Respondent registered and uses the <> domain name in bad faith.  Respondent offers the Domain Name for sale.  Further, Respondent hijacked the Domain Name from Complainant and used a privacy protection service to conceal its identity.


B. Respondent

Respondent initially failed to submit a formal Response in this proceeding.  Rather on September 30, 2021 Respondent sent an e-mail stating that the matter had been settled, which was then contradicted by Respondent’s later e-mail of October 26, 2021.

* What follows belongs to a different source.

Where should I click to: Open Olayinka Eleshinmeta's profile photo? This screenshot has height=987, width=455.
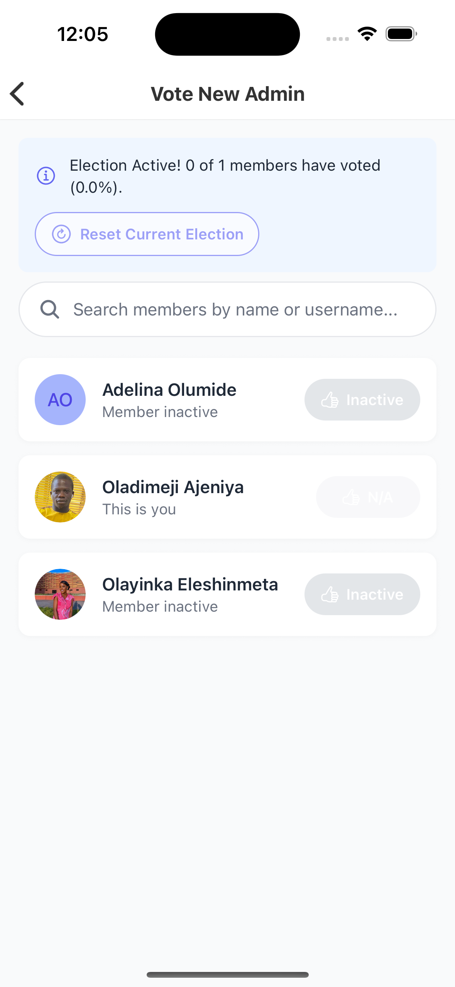[60, 594]
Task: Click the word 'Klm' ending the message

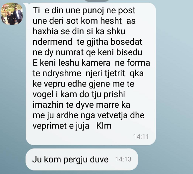Action: coord(104,126)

The Response, filed on November 1, 2021 provides more detail and context on Respondent’s activities.  Respondent is a lawyer/law firm, experienced in domain name matters.  Respondent was not the individual or entity responsible for the transfer of the Domain Name from Complainant.  Rather Respondent holds the Domain Name as an escrow agent, subject to an escrow contract on behalf of two third parties, namely the seller and buyer of the Domain Name.  The Domain Name has been held under Respondent’s control since July 19, 2021.  Following the notification that the Domain Name had a connection to the Complainant, the buyer has cancelled the Domain Name purchase and the Respondent has been in negotiation with Complainant to transfer the Domain Name to Complainant.  Respondent submits that the Panel has no basis to transfer the Domain Name as the proceeding arises out of a civil dispute between Complainant and Respondent over the terms on which Respondent will assist Complainant in recovering the Domain Name.


C. Complainant’s Additional Submission

On November 4, 2021 Complainant filed additional submissions and evidence in response to the Panel Order made on October 28, 2021.  Complainant submits that the proceeding is properly brought before the Respondent is the registrant of record and because Respondent has failed to disclose the identity of the domain owner or transfer the Domain Name to Complainant.


Complainant then restates the allegations made in its Complaint, noting that it has rights in the Domain Name, which was hijacked from Complainant’s possession.  Respondent is the present holder of the Domain Name as escrow attorney and Respondent and Complainant have been in negotiations to transfer the Domain Name.  The matter had apparently been close to resolution until Respondent refused to sign a settlement agreement providing for transfer under the UDRP and requested Complainant make a payment to it for his time as lawyer involved in this matter.  Complainant and Respondent have failed to reach agreement on such a payment.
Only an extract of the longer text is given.